She always made it a point to have an upright piano in the house, even though my
father hated it. Church was very important growing up. I was in the choir and kind of
loved sitting at her feet. That was her downtime. She was a nurse really by trade and
teacher and worked three jobs and would just come home and play and sing.
She and her sisters had a trio. For me growing up, I think, that was really
profound. Musically, I didn’t really get started with my formal training until that time. I
really honestly dreamed of being in Westside Story. Secretly I wanted to be Anita. I
wanted to be her character that was me. But, really you have to tell everybody you’re
going to be Maria because that was way more digestible for at least parents and the
outside world. I also thought I was going to be Aldonza, Dulcinea in Man of La Mancha.
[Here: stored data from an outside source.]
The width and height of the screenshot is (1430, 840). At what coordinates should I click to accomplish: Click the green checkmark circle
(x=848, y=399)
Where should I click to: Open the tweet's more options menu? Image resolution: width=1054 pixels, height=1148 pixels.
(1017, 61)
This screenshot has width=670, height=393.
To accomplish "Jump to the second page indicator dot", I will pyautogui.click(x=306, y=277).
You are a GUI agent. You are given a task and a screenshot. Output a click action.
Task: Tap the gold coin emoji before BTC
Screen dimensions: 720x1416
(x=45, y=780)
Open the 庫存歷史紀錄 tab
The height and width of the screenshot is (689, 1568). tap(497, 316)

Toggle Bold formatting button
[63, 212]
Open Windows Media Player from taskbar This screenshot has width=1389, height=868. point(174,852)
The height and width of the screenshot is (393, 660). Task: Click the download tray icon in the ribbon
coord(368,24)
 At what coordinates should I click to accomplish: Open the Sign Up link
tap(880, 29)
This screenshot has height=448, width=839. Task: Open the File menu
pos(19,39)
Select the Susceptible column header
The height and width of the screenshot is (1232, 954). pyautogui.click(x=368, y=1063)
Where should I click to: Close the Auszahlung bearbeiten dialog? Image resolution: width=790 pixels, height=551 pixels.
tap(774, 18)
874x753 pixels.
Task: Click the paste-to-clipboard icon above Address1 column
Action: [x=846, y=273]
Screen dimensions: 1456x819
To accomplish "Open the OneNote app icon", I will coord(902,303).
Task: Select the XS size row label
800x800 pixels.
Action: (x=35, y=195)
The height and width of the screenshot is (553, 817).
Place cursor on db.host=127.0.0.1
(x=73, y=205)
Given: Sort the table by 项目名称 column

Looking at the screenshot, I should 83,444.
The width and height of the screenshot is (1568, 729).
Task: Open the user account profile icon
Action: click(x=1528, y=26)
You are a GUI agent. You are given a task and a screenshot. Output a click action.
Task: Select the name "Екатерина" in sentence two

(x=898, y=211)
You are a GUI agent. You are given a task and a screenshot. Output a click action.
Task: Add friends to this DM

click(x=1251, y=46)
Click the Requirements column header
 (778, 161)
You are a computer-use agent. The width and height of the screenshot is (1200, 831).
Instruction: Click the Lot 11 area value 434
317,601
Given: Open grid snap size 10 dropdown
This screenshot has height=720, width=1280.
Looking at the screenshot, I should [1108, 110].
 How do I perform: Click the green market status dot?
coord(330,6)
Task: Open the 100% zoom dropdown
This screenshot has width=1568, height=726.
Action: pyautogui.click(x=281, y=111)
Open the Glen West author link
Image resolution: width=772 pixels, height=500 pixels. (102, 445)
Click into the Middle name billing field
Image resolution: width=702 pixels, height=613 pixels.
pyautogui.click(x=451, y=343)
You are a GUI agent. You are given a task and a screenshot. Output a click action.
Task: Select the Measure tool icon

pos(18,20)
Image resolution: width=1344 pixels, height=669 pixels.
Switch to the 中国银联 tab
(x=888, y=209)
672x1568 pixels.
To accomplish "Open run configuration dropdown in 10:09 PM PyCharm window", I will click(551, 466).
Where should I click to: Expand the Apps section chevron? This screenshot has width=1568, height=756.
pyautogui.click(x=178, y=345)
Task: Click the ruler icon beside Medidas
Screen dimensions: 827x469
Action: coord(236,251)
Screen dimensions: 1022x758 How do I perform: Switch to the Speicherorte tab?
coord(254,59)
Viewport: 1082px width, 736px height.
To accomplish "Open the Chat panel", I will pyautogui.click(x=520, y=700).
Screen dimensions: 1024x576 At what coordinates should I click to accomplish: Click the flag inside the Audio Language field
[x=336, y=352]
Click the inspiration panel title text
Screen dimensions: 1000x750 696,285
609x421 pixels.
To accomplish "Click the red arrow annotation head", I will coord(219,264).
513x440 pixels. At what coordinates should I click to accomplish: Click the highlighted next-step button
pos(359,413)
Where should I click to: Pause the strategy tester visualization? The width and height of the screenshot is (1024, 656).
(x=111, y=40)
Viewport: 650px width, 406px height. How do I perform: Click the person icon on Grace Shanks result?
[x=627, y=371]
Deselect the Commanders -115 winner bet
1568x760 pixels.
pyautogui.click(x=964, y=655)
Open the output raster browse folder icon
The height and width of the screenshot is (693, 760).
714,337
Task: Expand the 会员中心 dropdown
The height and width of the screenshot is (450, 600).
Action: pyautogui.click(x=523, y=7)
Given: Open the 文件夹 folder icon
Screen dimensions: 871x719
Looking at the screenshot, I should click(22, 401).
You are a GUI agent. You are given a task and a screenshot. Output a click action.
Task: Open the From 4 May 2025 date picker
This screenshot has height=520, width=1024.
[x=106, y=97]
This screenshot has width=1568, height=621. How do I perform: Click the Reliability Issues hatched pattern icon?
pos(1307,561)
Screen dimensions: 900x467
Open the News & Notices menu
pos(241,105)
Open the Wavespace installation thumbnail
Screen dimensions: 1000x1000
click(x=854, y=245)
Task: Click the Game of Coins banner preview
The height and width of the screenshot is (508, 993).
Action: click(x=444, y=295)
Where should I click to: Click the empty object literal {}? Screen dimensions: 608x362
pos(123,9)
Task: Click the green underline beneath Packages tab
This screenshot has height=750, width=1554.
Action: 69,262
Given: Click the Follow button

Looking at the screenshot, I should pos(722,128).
As a young girl, I think that was a really interesting time before I got into formal
training in band. And then my interest changed, jazz wasn’t really what I — I didn’t
realize the Tin Pan Alley tunes were what you considered jazz at the time. I actually had
a classical background on euphonium which is a tenor tuba. Went to band instead of
chorus. I have three older brothers and a half-brother, who I never lived with.
They would hear the sounds coming from my bedroom and tell me some very
inappropriate things, as brothers do. It was honestly kind of traumatic in a lot of ways.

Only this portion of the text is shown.